Further, according to the invention of claim 2, since the connecting rod is a hollow rod whose both ends are closed, the heat transfer cross-sectional area of the connecting rod is further reduced to further reduce the heat conduction loss. Can be planned.

[Brief description of drawings]

FIG. 1 is a perspective view of a displacer according to an embodiment of the present invention.

FIG. 2 is a cross-sectional view showing a schematic configuration of an expander in a Stirling refrigerator.

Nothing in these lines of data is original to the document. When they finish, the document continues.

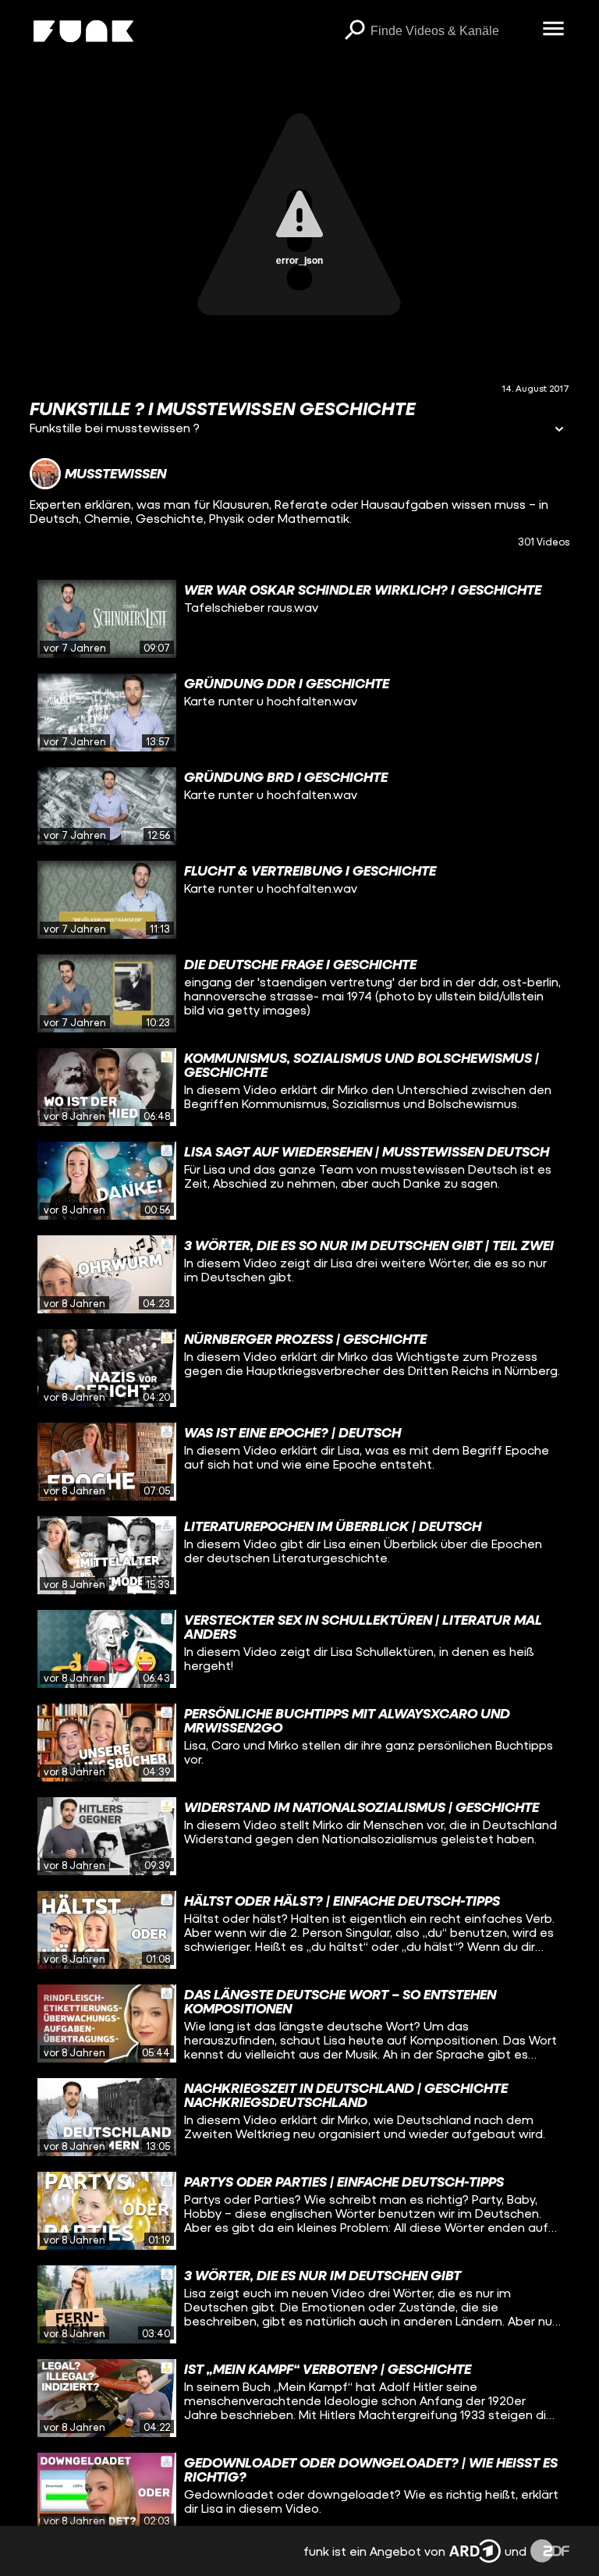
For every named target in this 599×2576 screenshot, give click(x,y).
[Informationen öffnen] (559, 430)
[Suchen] (354, 31)
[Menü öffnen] (553, 29)
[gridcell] (299, 619)
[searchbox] (451, 31)
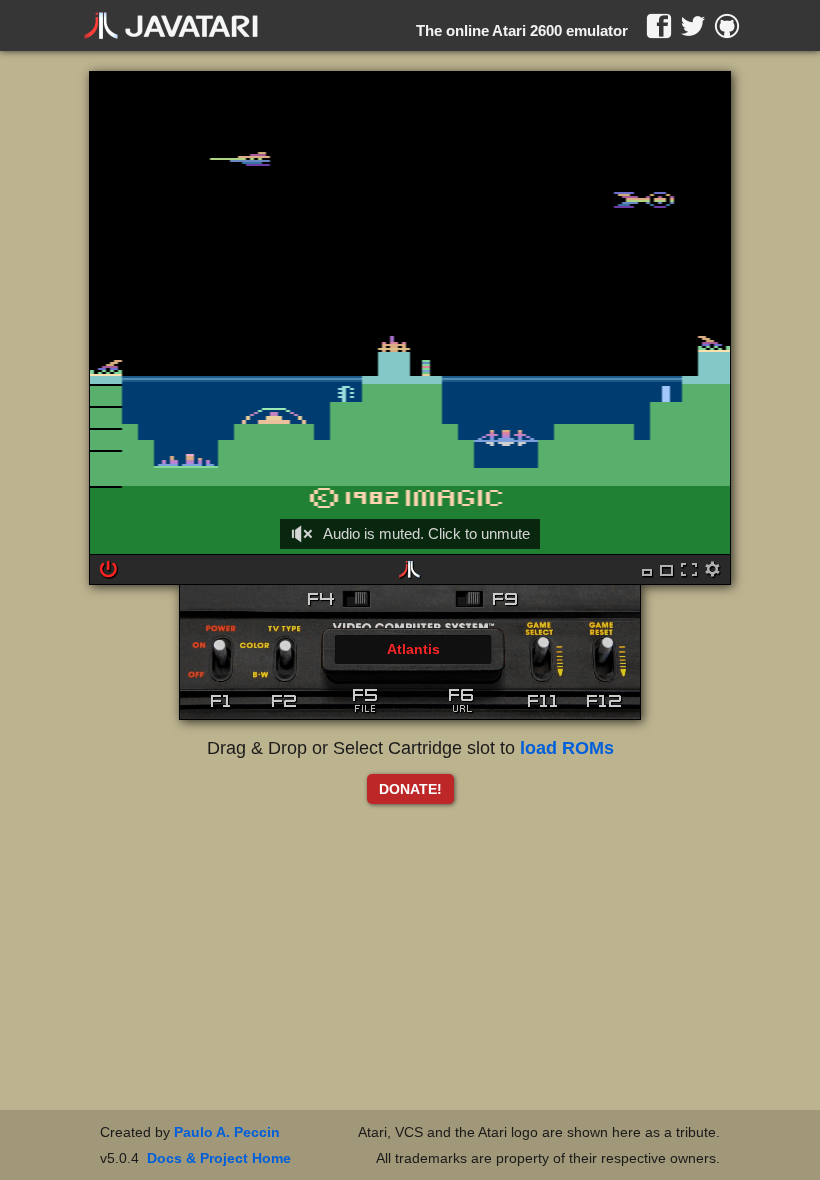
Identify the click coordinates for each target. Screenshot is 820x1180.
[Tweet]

FIG. 3 is a view corresponding to FIG. 1, showing another embodiment of the present invention.

FIG. 4 is a view corresponding to FIG. 1 showing a conventional example.

[Explanation of symbols]

 (1) Cylinder (4) Displacer (5), (6) Piston member (7), (7 ') Connecting rod (9) Regenerator (10) Matrix (13) Expansion space (14) Working space

Claims (2)

[Scope of utility model registration request] 1. A displacer (4) reciprocally fitted in a cylinder (1) is provided, and a refrigerant gas is expanded in an expansion space (13) as the displacer (4) reciprocates. In a Stirling refrigerating machine for generating a cryogenic level of cold, the displacer (4) includes a pair of piston members (5) facing each other at a predetermined interval in the cylinder axis direction.
(6) and at least one connecting rod (7) integrally joining both piston members (5), (6), and between the piston members (5), (6), Connecting rod (7)
A Stirling refrigerator having a regenerator (9) comprising a large number of matrices (10), (10), ... 2. The Stirling refrigerator according to claim 1, wherein the connecting rod (7 ') is a hollow rod whose both ends are closed.